When it comes to achieving scale, the key is not just to mobilize more money by borrowing from rich countries, with all the well-known problems that entails; it is to enhance emerging markets’ and developing countries’ revenues. Yet existing international arrangements are effectively blocking this urgent imperative.

Consider the OECD’s Base Erosion and Profit Shifting framework. The hope was that BEPS would make rich corporations pay their fair share of taxes in the countries where they operate. The prevailing ‘transfer price system’ gives multinationals enormous leeway to report profits in whatever tax jurisdiction they prefer. But the proposed BEPS reforms — even if fully adopted, which seems unlikely — seem of limited effect and will provide developing countries with limited additional revenues at most. Worse, the invidious Investor-State Dispute Settlement process, which allows multinationals to sue governments when they make regulatory changes that could harm profits, has further constrained the resources available to emerging markets and developing countries, even as it has hampered their efforts to respond to environmental and health challenges.

Then there is the World Trade Organization’s Trade-Related Aspects of Intellectual Property Rights (TRIPS) regime, which led to vaccine apartheid and unnecessary deaths, hospitalizations, and illnesses in the developing world during the pandemic (further increasing expenditures and decreasing revenues). And TRIPS is designed to fill rich multinationals’ coffers with royalties on intellectual property from the developing world well into the future. In fact, the entire structure of trade agreements has preserved neo-colonial trade patterns, with developing countries stuck producing mostly primary commodities, while developed countries dominate the high-value-added links in the global production chain.

All these flawed arrangements can and should be changed. Doing so would provide developing countries with the resources they need to invest in climate-change mitigation and adaptation, public health, and the rest of the Sustainable Development Goals.

Perhaps the single most important improvement to the global financial architecture would be an annual issuance of, say, $300 billion in special drawing rights (SDRs, the IMF’s international reserve asset), which it can ‘print’ at will if advanced economies agree.
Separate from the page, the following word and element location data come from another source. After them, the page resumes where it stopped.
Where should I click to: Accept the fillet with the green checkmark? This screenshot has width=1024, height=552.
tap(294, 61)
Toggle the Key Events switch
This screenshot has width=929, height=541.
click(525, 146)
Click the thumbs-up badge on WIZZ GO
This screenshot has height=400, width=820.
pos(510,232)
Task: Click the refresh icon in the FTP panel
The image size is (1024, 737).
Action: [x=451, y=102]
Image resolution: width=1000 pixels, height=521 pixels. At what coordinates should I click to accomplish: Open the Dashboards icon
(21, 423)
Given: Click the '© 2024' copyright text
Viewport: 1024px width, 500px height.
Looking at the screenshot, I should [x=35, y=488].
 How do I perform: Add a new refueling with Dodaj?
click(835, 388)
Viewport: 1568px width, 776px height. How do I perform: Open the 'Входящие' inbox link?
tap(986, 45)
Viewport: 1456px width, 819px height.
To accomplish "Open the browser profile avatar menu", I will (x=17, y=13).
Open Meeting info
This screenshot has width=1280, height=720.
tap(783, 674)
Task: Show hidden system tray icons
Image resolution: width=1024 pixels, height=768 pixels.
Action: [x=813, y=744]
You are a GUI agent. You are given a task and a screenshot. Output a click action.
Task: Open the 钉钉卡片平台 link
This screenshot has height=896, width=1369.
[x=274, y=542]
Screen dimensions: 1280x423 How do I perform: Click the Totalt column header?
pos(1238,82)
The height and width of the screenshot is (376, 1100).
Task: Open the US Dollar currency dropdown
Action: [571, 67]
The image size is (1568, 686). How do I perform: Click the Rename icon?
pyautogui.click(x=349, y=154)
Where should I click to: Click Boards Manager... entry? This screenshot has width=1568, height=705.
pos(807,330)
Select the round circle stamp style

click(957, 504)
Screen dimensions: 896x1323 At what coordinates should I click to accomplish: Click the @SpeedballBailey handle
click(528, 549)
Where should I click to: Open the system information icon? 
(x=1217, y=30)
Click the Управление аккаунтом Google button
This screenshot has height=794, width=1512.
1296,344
As matters stand, the bulk of SDR issuances go to rich countries (the IMF’s largest ‘shareholders’) that do not need the funds, whereas developing countries could use them to invest in their future or to pay back debt (including to the IMF).

That is why rich countries should recycle their SDRs by turning them into loans or grants for climate investments in developing countries. While this is already being done to a limited extent through the IMF’s Resilience and Sustainability Trust, it could be scaled up massively and redesigned to achieve a bigger bang for the buck. The best part about this approach is that it does not really cost advanced economies anything. Unless one is beholden to some misguided ideology, there is no reason to oppose it.

Even if advanced economies reached net-zero emissions tomorrow, we would still be doomed, because emissions in developing countries would continue to rise. While offering the private sector better incentives (a euphemism for bribes) has been discussed exhaustively, very little progress has been made, and tariffs and other restraints on environmentally harmful imported goods, such as those Europe is now imposing and threatening to increase in the future, are unlikely to elicit the kind of cooperation that is needed.

The best, and perhaps the only, strategy, then, to ensure that developing countries and emerging markets do what they must if we are to avert a climate catastrophe is to start rectifying some of the global injustices of the past, and to generate more income and affordable financing for developing countries

Joseph E. Stiglitz

A Nobel laureate in economics, is University Professor at Columbia University and Co-Chair of the Independent Commission for the Reform of International Corporate Taxation.